With pictures excluded, repeat exactly the lines from the one containing "Task: Expand the Layanan dropdown" through the last line of the material below.
BEGIN Given records
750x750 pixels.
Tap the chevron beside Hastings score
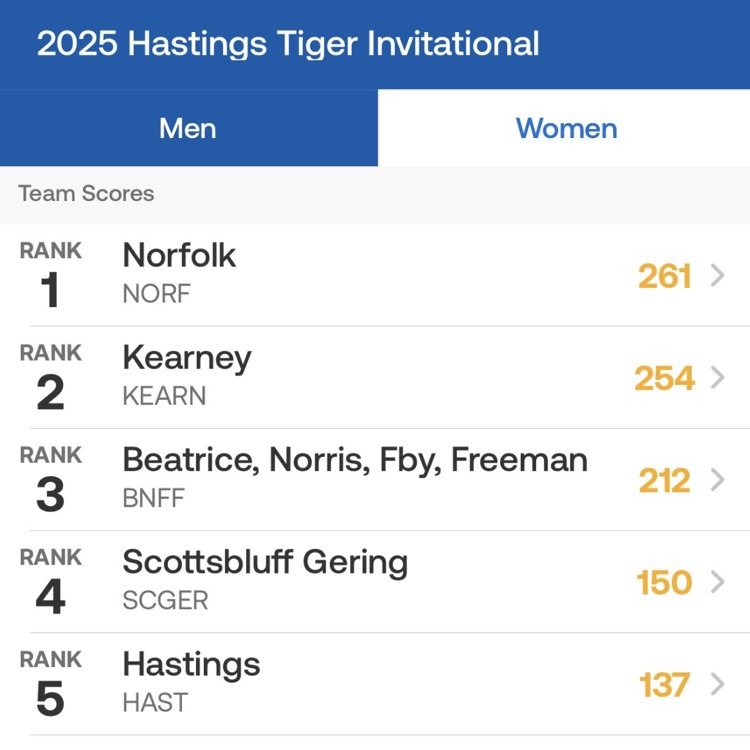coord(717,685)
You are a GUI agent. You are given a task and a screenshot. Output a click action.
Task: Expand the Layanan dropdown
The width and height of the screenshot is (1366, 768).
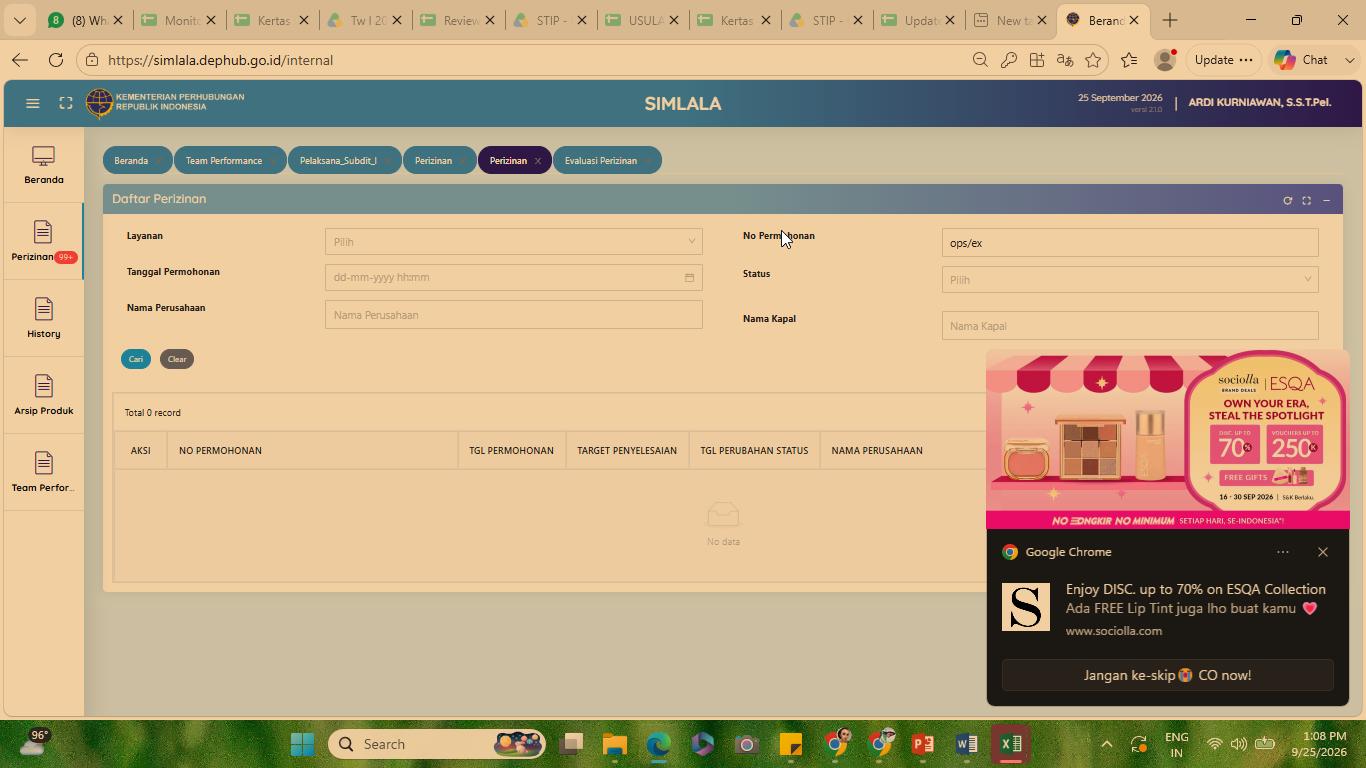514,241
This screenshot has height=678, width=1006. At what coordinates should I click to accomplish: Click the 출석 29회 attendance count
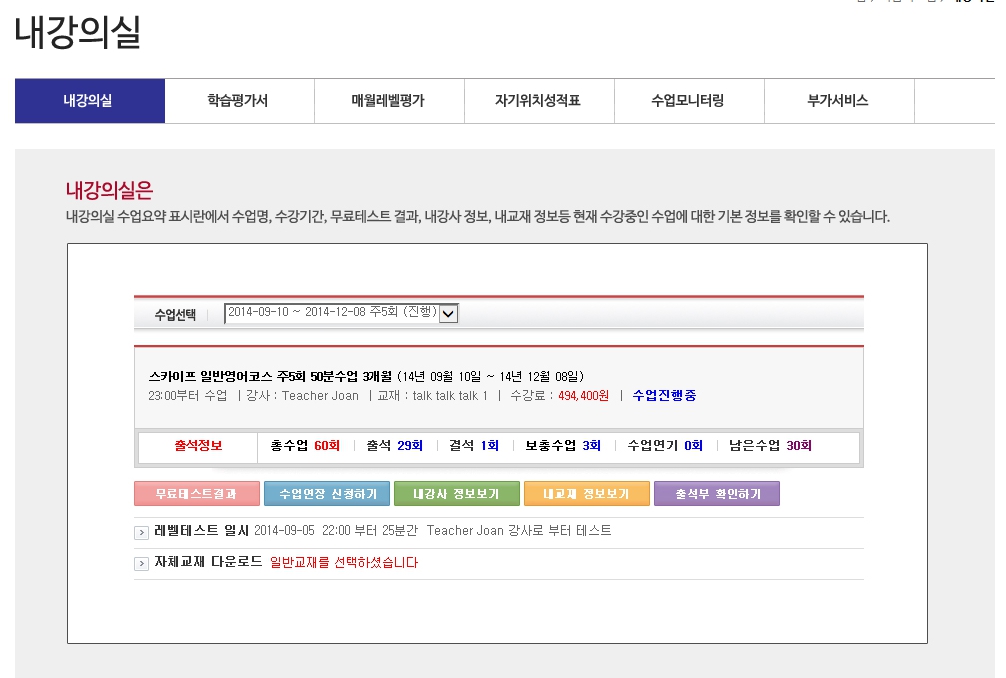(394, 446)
END Given records
**Your solution**:
Task: Expand the Layanan dropdown
The width and height of the screenshot is (1366, 768).
514,241
This screenshot has height=678, width=1006. At what coordinates should I click to accomplish: Click the 출석 29회 attendance count
(394, 446)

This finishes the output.